Do you have PCI devices? pnp-isa devices? Ok, those all are
"hotpluggable" as far as the kernel is concerned. They are loaded on
demand by userspace when the kernel sees the device.

If not, what kind of devices do you have? The only place the
"on-demand" loading of modules doesn't work is for embedded systems that
have no way of discovering their devices, and need to be hardcoded in
the kernel. But people are working on that :)


Event-based hot-plug scripts are great thing. As an implementation. But user cares about one thing: 'modprobe usb-storage; mount /whatever' working reliably.


No, they want to plug in their device and have the proper module
automatically loaded, and then the device mounted and the icon show up
on their desktop all automatically. With hotplug and its helpers (udev,
/etc/dev.d/ and HAL) this all works just fine today.

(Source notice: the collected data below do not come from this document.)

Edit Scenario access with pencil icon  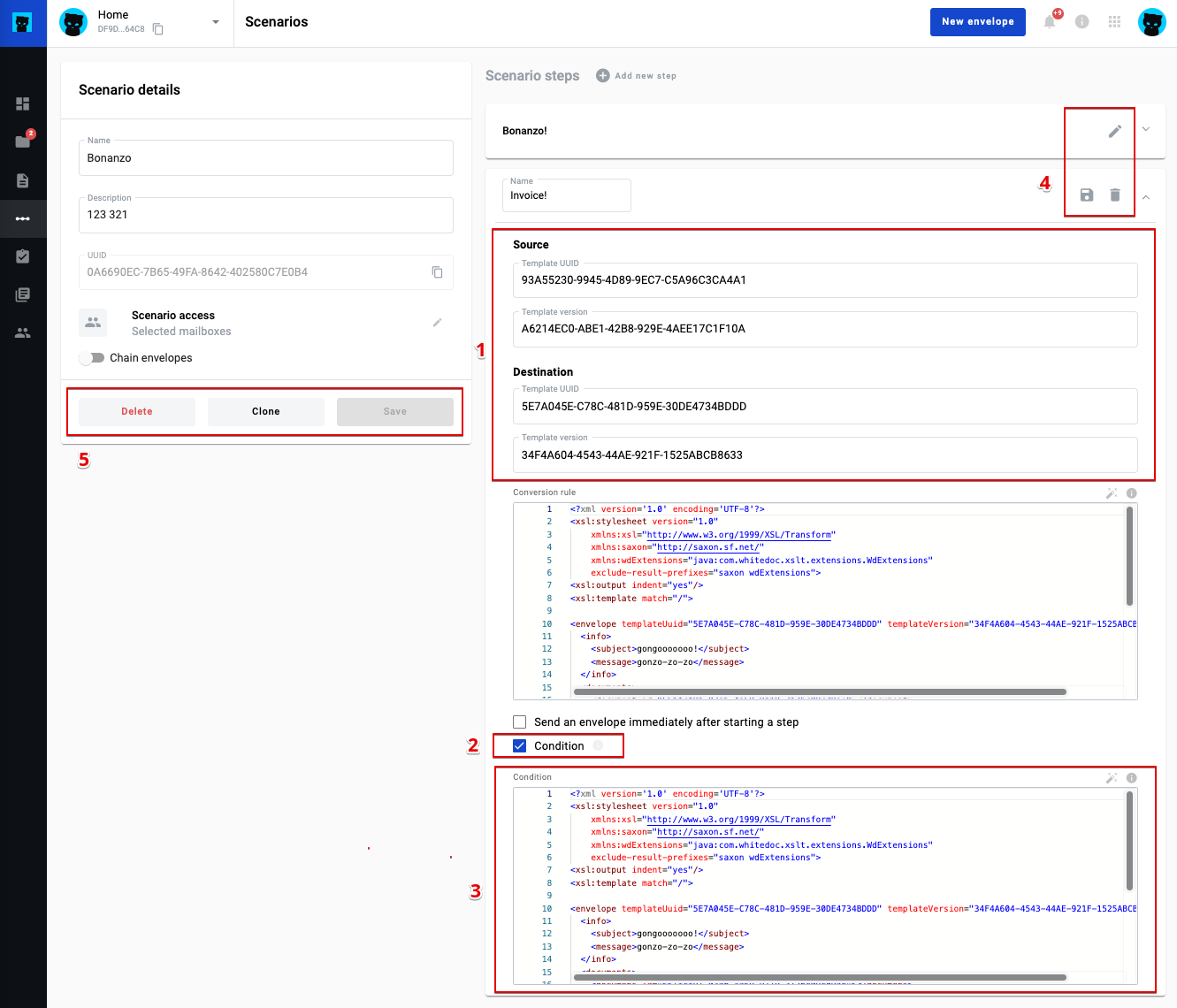click(437, 323)
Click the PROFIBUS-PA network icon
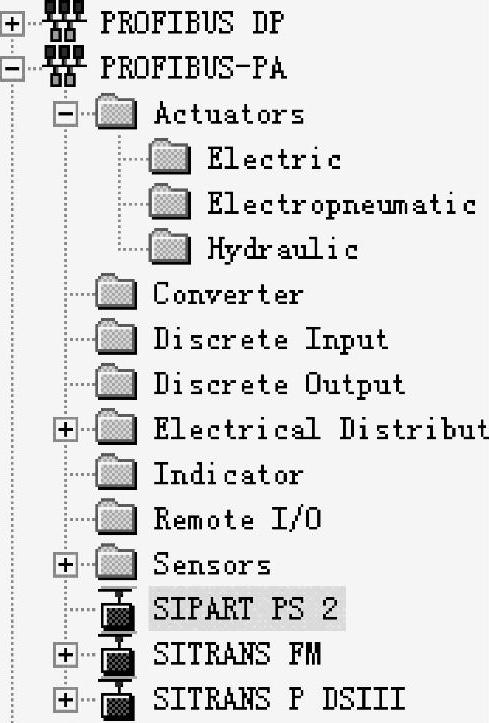 coord(64,65)
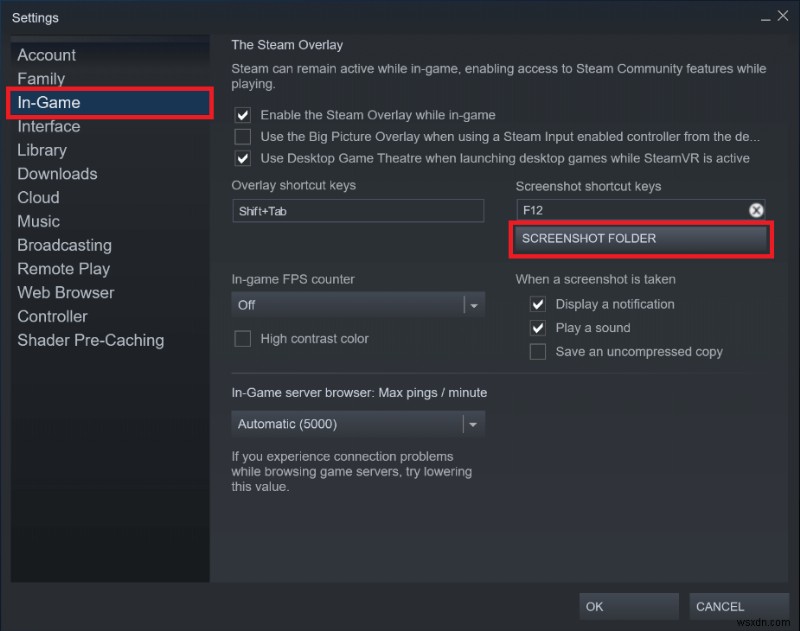The height and width of the screenshot is (631, 800).
Task: Uncheck Play a sound
Action: [537, 327]
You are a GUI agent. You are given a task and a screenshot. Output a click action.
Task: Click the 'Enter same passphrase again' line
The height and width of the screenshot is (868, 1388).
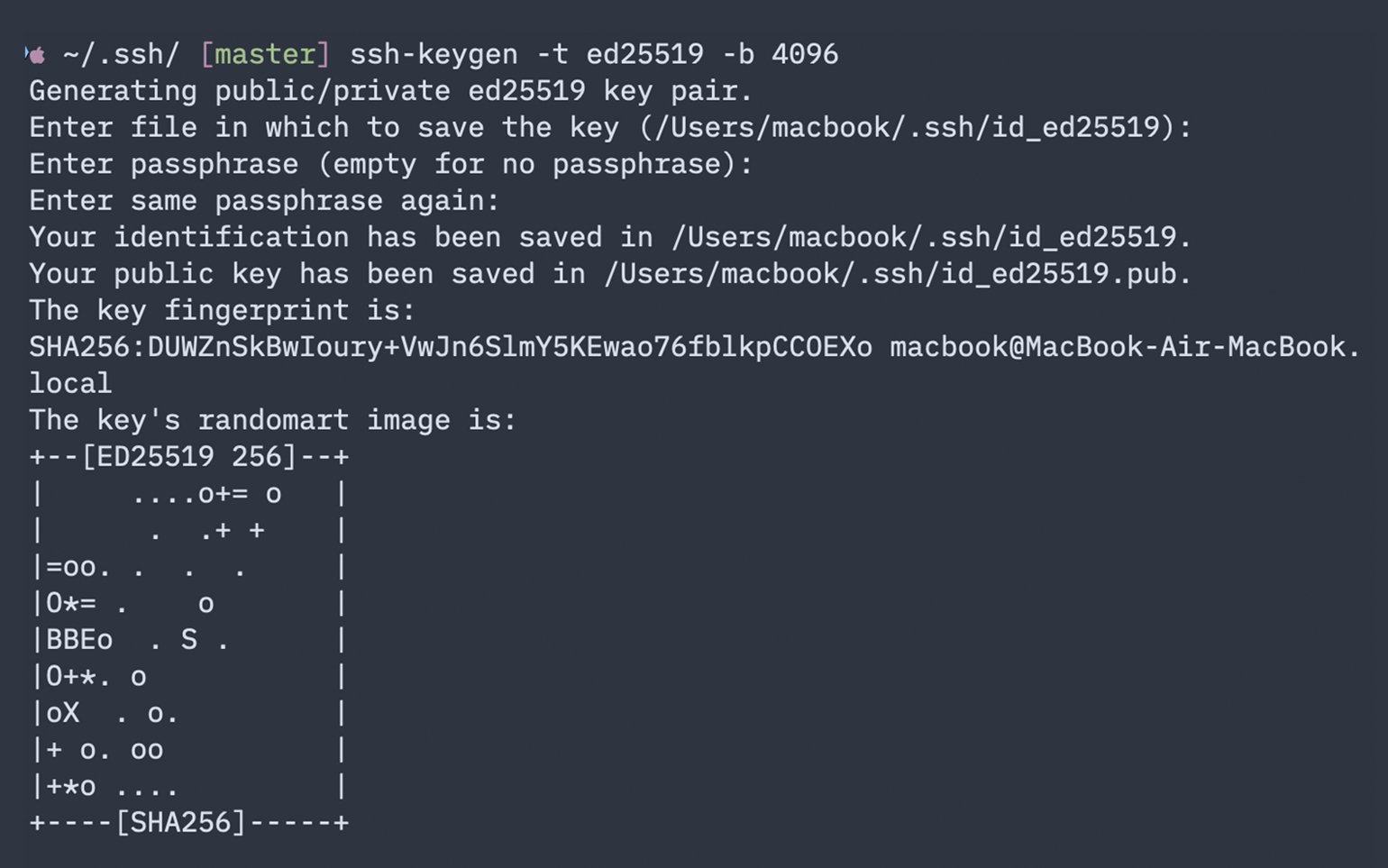point(264,201)
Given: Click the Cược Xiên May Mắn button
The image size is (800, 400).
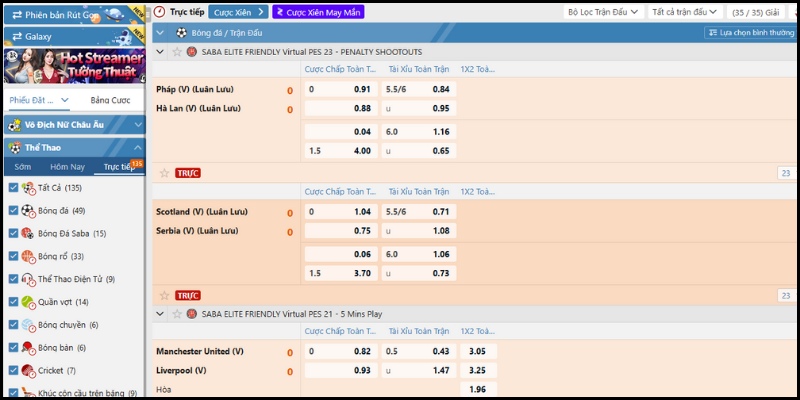Looking at the screenshot, I should (318, 12).
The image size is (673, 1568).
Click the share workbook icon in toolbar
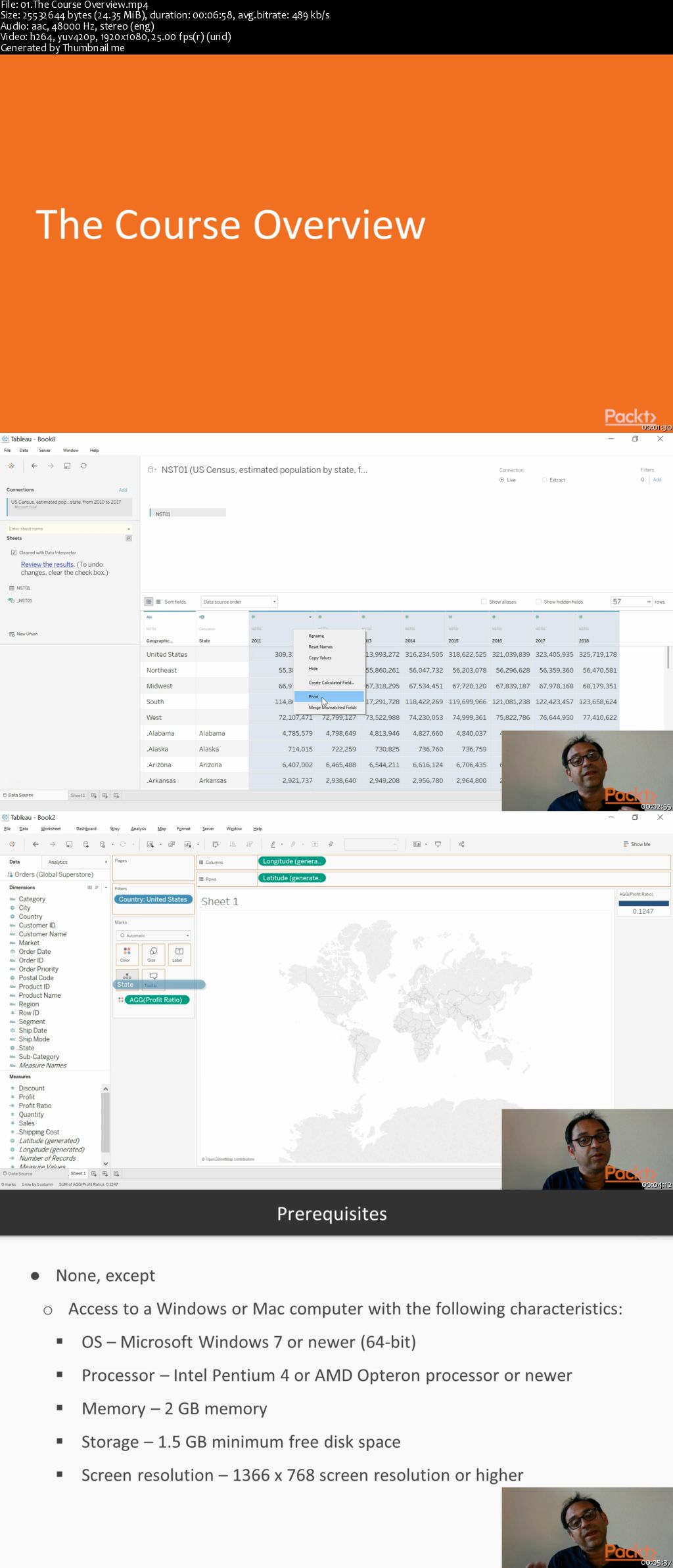coord(461,844)
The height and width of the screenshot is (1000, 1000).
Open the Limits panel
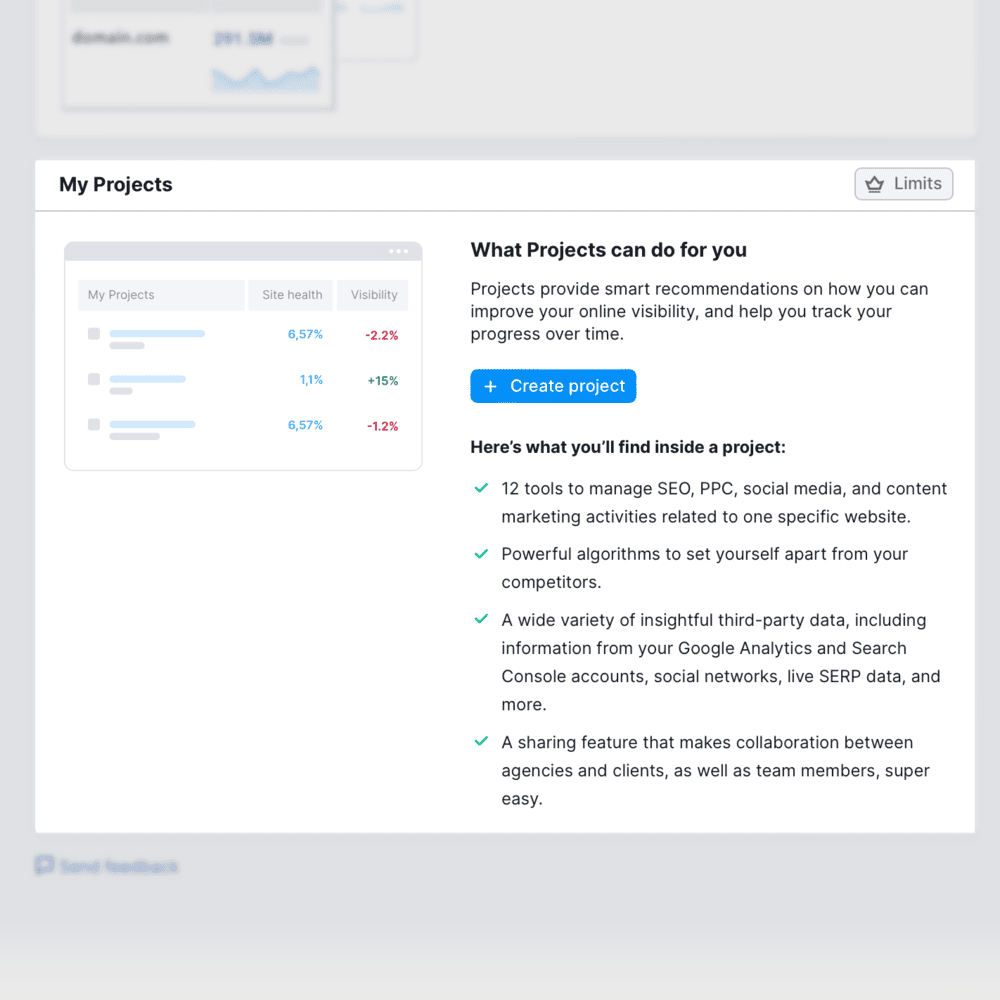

/etc/dev.d probably great thing - but I'm not going to implement FSM into every shell script which does modprobe for sake being Ok with dynamic /dev/.


Fine, I'm not forcing you to do anything you don't want to do. It
sounds like you like polling for your device nodes. Great, live with
that, it is one way to do this :)


You need to change your attitude for first.


Change it to what? A combative one? Gladly :)


For second - come up with a way for user space to block until device
is here, and if it is not here/error detected - fail.


Please explain (with code) how to do that for something as "simple" as
the usb-storage driver. Then we can continue this discussion.


As it was said before - /all/ we need, is to be able to tell discovery phase from idle state of driver. "/All/" is quite much here - but it must be a goal.


Wrong. Our goal is to make Linux "just work". And that is what is
happening today. This "wait for modprobe" stuff helps no one.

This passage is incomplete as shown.